Podría decirse que el tipo es un hombre perfectamente opuesto al que el mismo director y el mismo actor retrataron en ‘Los lunes al sol’, la Concha de Oro de 2002. Si Santa era trabajador explotado y desempleado, Julio Blanco es un empresario que explota y desemplea, un fabricante de básculas con maneras de cacique que, eso sí, se jacta de tratar a sus empleados con toda la rectitud que su producto simboliza aunque para ello vaya cometiendo actos cada vez más atroces. 

Sería muy fácil pintar a alguien así como un monstruo. Pero León de Aranoa, decimos, logra que sus tropelías -o al menos casi todas ellas- resulten del todo razonables viniendo de alguien en su posición porque, como dijo aquel, “es el mercado, amigo”. Y entretanto nos mantiene a su lado, acompañándolo a través de una semana de su vida durante la que la fachada tras la que se protege amenaza con derrumbarse, convirtiendo el camino en un eficaz ‘crescendo’ de tensión dramática puntuado por el tipo de risas que tardan solo unos segundos en hacer sentir culpable al que ríe.
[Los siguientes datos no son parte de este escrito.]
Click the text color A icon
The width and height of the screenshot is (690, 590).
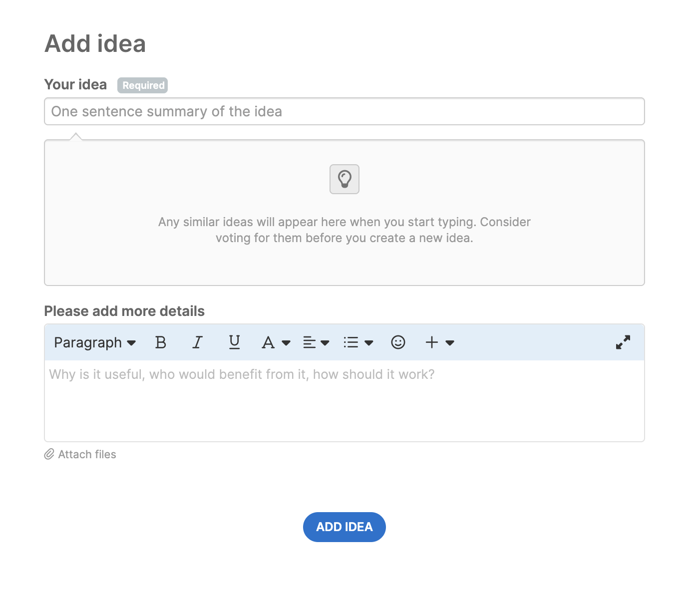(x=268, y=342)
Ese humor negro es buena parte de lo que permite a ‘El buen patrón’ resultar políticamente incisiva sin necesidad de desplegar pancartas. 
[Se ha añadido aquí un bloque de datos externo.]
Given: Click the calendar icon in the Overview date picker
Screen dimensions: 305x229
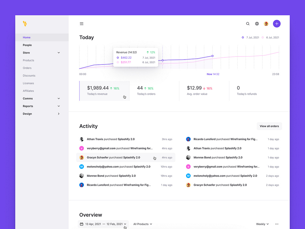Looking at the screenshot, I should click(82, 224).
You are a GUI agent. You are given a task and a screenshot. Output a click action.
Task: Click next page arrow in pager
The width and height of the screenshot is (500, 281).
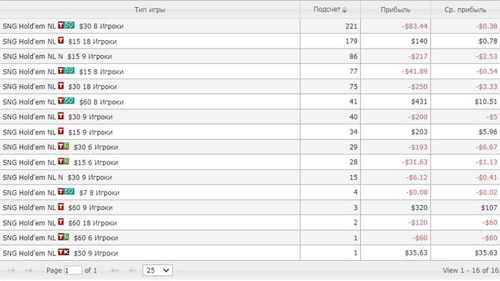115,270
Casi nada en la película funcionaría, en todo caso, de no ser por el trabajo de Bardem en la piel de un personaje que casi pide a gritos ser llevado al terreno de la caricatura. Secundado por un peinado raro y una dicción imposible, el actor se instala al borde del exceso del mismo modo que el buen patrón permanece en todo momento a punto de perder la compostura y solo la pierde cuando no tiene enfrente a nadie más que su propio reflejo en el espejo. Y, desde esa fina línea, logra resultar ridículo, y seductor, y débil, y aterrador, y en definitiva humano. Comentaba este martes el actor que el personaje se inspira en el tipo de figura, tan habitual en nuestro país, que “se sirve de su carisma y su presunta cercanía, y de su gracejo de barra de bar, para engatusar a la gente y salir indemne de sus actos”. Viéndole en pantalla, resulta inevitable empezar a barajar nombres.